Alex elevates his head. “What?”

I sigh and the three of us sit in the grass as I begin explaining what has been going on for the last week while he was trapped in the City of Crystal. I tell him about the visions, how I saw us freeing my mom. I tell him about my nightmares and the triangular symbol. He doesn’t know what it is, either, but he doesn’t seem too surprised by the fact that his father’s scar is actually from a mark that’s been cut off. He says he didn’t know, but that he’s sort of glad, at least that way he has something to justify what his father’s doing—going to do. There are a few times where I swear he looks like he’s tearing up, but he shuts it off quickly, a true pro at hiding his emotions. As I watch him battle them, I start to notice just how similar we are. We both fight our emotions and act as if we don’t understand them. While I understand my reason, I can’t help thinking about what could have caused him to want to turn his own emotions off.

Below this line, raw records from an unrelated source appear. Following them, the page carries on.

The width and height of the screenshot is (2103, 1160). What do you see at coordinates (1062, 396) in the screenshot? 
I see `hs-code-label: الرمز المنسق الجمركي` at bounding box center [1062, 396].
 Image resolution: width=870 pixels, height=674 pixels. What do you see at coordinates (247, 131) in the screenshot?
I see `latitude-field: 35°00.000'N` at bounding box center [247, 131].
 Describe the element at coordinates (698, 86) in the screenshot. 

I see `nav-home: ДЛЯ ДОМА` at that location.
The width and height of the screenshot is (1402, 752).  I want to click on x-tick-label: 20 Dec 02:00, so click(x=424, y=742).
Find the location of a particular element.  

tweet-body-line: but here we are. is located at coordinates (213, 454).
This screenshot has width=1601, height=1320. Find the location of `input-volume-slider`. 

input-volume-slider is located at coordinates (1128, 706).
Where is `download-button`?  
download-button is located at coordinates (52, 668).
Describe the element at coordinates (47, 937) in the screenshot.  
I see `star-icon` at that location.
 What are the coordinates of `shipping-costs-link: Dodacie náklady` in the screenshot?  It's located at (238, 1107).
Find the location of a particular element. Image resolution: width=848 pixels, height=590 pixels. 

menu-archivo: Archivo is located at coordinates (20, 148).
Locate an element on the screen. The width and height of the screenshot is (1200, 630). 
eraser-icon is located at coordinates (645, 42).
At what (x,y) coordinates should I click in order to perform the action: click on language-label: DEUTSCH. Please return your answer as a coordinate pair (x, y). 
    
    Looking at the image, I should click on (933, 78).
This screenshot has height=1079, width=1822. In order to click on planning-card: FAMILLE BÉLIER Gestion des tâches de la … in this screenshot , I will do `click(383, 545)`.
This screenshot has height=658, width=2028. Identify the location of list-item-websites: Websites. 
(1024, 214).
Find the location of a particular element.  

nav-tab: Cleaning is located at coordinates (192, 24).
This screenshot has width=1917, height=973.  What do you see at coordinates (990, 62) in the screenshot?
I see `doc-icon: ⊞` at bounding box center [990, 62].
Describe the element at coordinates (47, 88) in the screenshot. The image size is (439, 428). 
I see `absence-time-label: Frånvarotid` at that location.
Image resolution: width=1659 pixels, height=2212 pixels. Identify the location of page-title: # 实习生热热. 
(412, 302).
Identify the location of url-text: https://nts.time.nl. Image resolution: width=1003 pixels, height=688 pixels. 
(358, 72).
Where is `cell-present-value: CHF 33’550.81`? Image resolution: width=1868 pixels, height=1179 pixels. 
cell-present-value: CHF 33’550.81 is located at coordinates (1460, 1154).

As soon as I get done telling him about what happened in The Underworld, Alex takes us straight to the hideout. It’s like he can remember it as if we’ve been playing in it only yesterday. When we climb up to the flourishing violet bush on the hill, we climb down the ladder and step into the dark. Memories instantly flood me and I realize that we spent a lot of time down here together.

Alex disappears into the darkness and seconds later I hear a match strike. He blows the dust off a candle and lights the wick. The glow orbs around the room and he places the candle down on top of a table, and then heads over to the trunk in the corner.

“It’s still in the same spot?” I ask, peering over his shoulder.

He lifts the lid up and begins rummaging through it. “That was the last time I ever came down here. You went to live with Marco and Sophia and I just didn’t see the point anymore.” He avoids eye contact with me as he searches for the gem.